Description of the task:
Select every line of the entries below that contains the word "Toggle", and copy each one in full.

::::::

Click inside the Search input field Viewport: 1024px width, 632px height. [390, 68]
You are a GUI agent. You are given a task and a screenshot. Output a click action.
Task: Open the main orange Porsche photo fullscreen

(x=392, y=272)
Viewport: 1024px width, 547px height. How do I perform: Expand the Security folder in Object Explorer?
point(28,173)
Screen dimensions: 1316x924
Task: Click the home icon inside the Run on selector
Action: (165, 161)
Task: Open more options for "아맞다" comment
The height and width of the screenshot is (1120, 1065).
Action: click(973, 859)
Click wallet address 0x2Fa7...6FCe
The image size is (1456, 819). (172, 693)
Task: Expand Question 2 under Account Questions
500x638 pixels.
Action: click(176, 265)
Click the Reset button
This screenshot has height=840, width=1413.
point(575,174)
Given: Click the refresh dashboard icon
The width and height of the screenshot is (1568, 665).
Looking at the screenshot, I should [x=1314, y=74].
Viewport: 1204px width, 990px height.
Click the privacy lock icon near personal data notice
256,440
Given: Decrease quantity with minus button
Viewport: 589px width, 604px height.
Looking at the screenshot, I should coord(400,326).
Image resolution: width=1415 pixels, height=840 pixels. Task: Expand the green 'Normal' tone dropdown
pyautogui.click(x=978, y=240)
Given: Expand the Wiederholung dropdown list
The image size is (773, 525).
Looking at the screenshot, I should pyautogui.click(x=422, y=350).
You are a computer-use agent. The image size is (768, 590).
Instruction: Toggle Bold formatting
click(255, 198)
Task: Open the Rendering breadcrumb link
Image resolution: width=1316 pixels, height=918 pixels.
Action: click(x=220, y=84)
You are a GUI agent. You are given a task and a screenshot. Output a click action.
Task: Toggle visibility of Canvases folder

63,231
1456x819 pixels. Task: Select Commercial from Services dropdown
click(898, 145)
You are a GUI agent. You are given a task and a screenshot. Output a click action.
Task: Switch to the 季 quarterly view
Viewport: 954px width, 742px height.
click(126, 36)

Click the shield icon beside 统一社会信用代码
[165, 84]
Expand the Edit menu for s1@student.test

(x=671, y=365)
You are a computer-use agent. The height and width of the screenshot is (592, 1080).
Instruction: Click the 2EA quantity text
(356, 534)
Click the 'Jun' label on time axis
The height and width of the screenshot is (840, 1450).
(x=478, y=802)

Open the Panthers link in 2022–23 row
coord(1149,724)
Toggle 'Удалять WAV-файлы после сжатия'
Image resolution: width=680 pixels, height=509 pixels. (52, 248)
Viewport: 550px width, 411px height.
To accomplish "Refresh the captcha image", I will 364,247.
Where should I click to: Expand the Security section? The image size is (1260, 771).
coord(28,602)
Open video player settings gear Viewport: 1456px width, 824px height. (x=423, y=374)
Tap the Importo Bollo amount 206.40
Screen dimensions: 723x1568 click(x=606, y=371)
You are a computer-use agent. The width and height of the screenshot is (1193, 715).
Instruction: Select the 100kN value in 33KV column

::::::

Response to this task:
Instruction: Toggle Bold formatting
Task: Toggle visibility of Canvases folder
Toggle 'Удалять WAV-файлы после сжатия'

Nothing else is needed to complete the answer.